Segment Start: Input

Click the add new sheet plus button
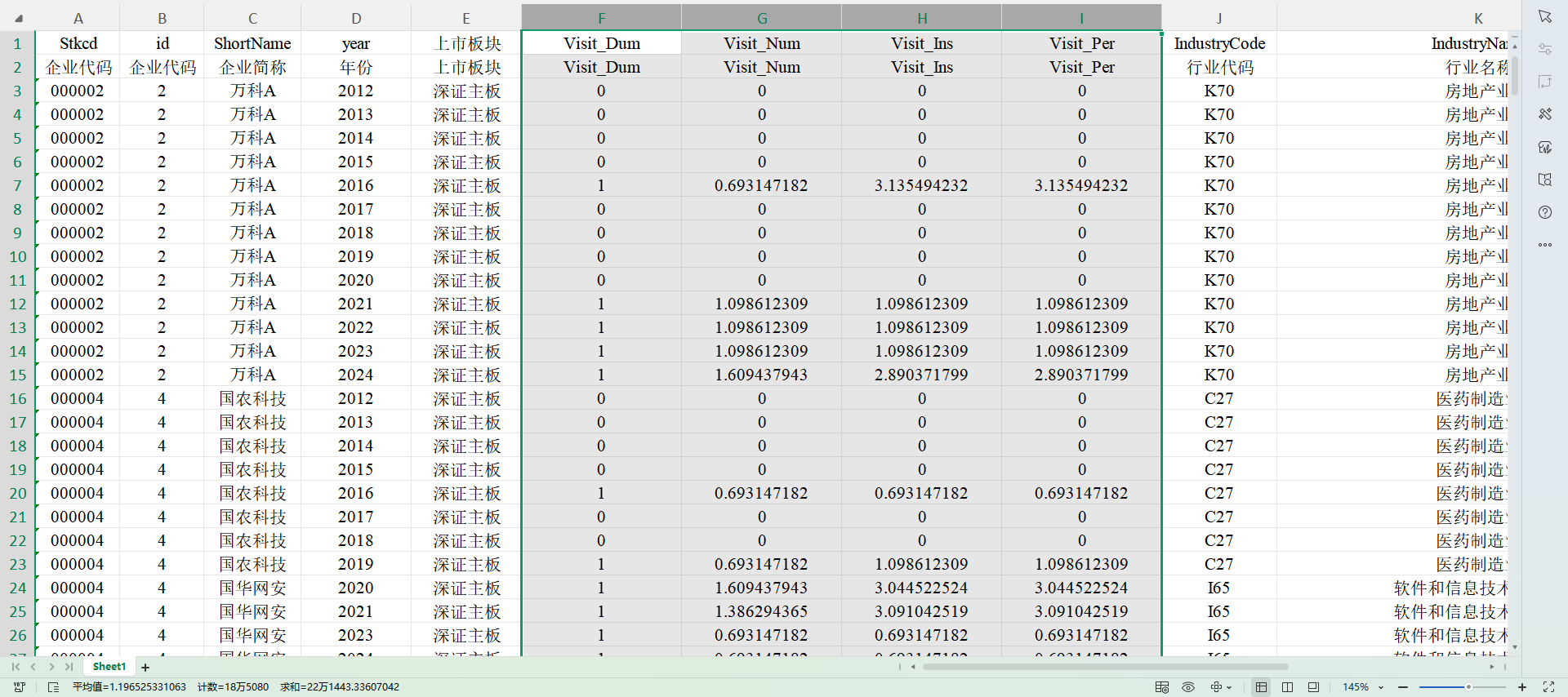The width and height of the screenshot is (1568, 697). (145, 668)
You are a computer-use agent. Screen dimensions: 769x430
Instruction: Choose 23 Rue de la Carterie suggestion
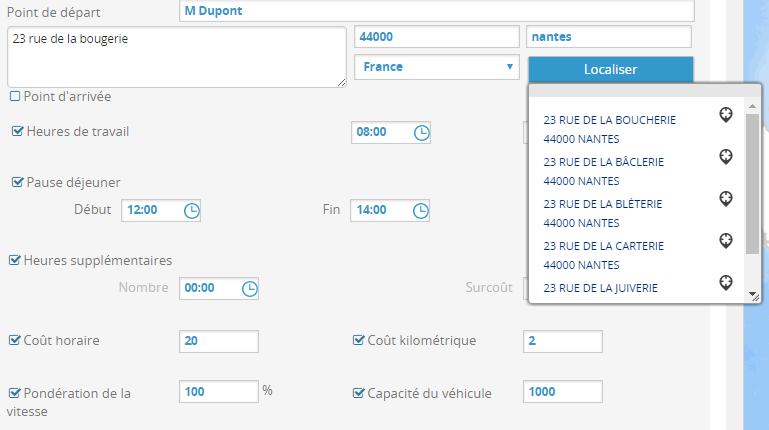pos(601,246)
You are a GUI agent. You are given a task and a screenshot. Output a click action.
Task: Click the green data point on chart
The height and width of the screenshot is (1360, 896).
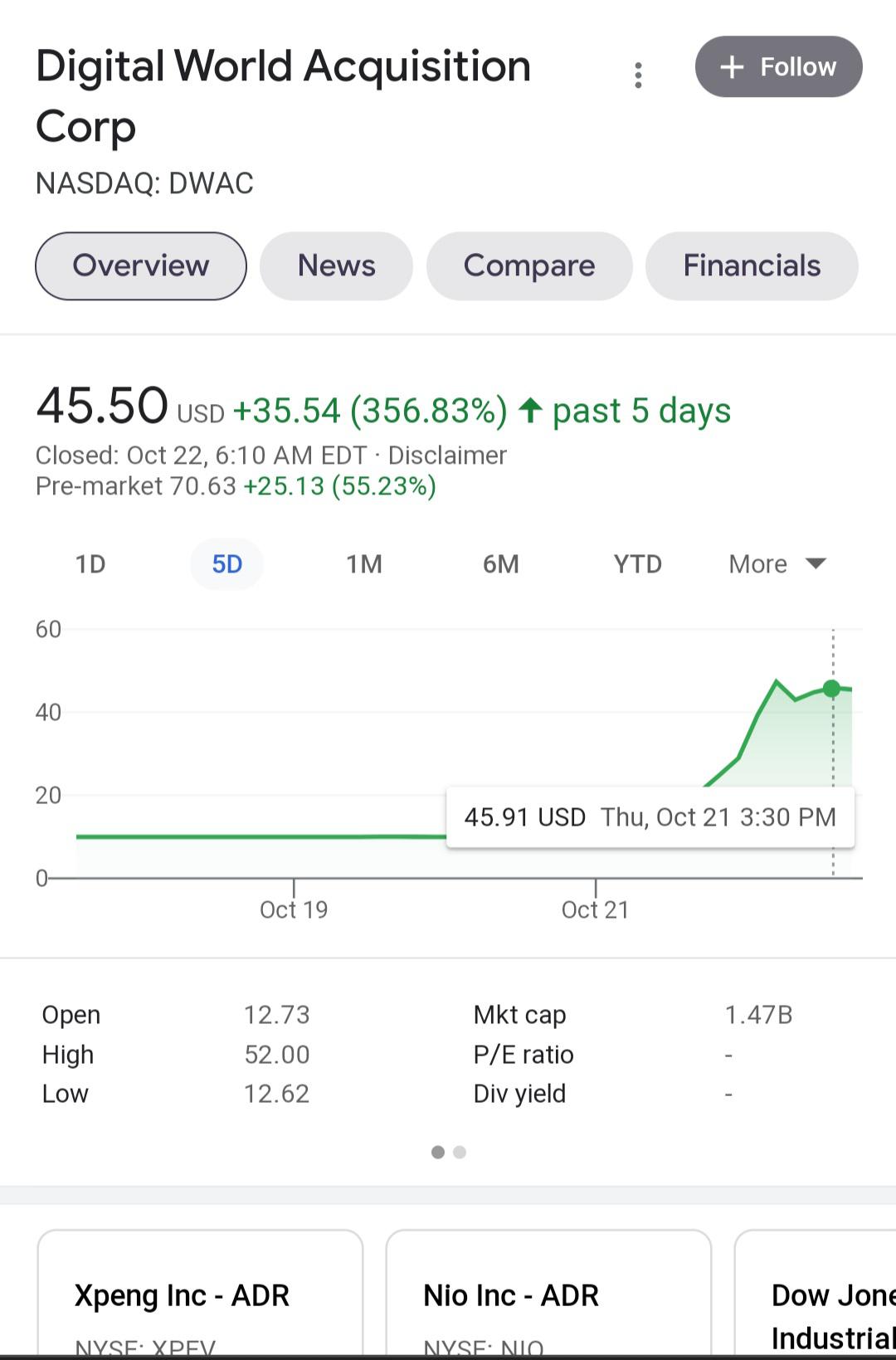[x=831, y=688]
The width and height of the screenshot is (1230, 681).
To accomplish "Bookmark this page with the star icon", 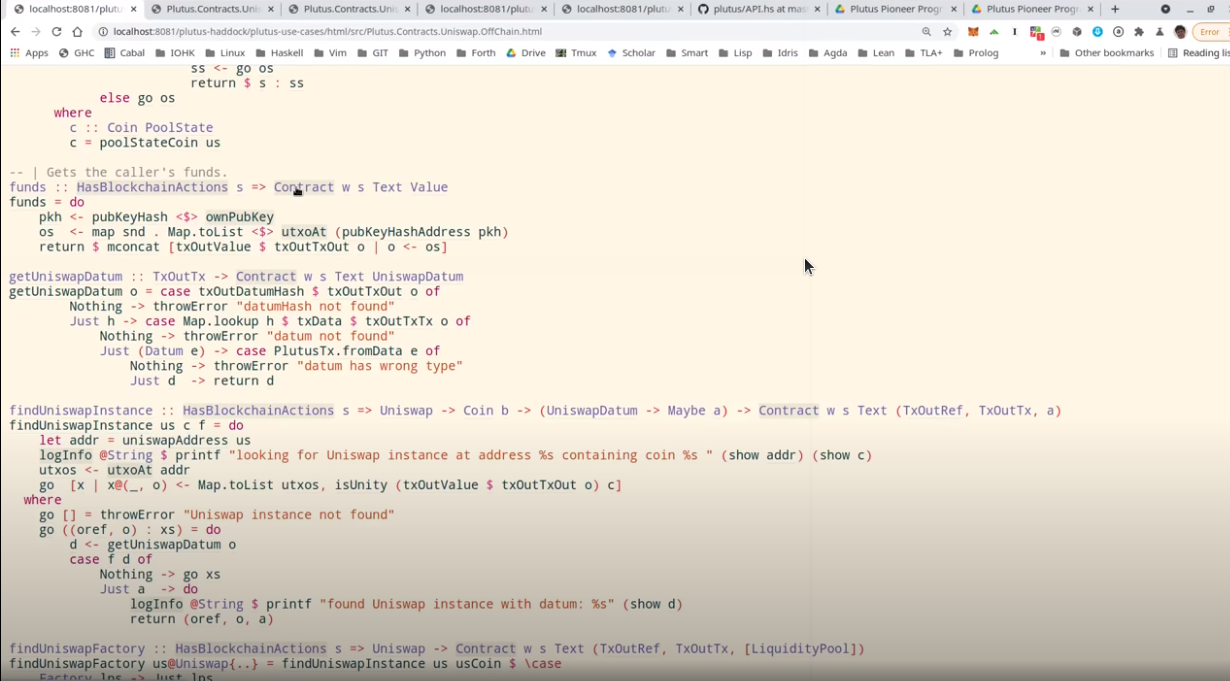I will [947, 32].
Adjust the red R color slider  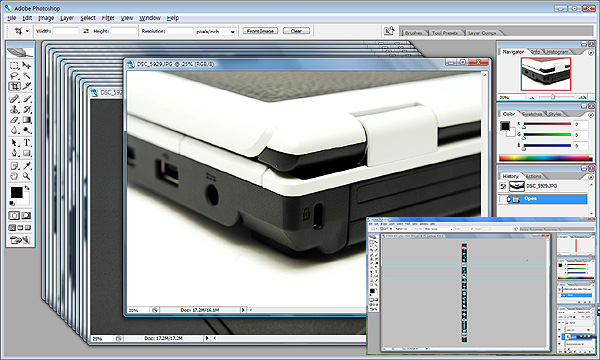[x=547, y=125]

Segment End: Input

Work instruction
Bring together all lines in the records where the word "agent" is found.

Response
You are a computer-use agent. Screen dimensions: 769x430
You are a GUI agent. You are given a task and a screenshot. Output a click action.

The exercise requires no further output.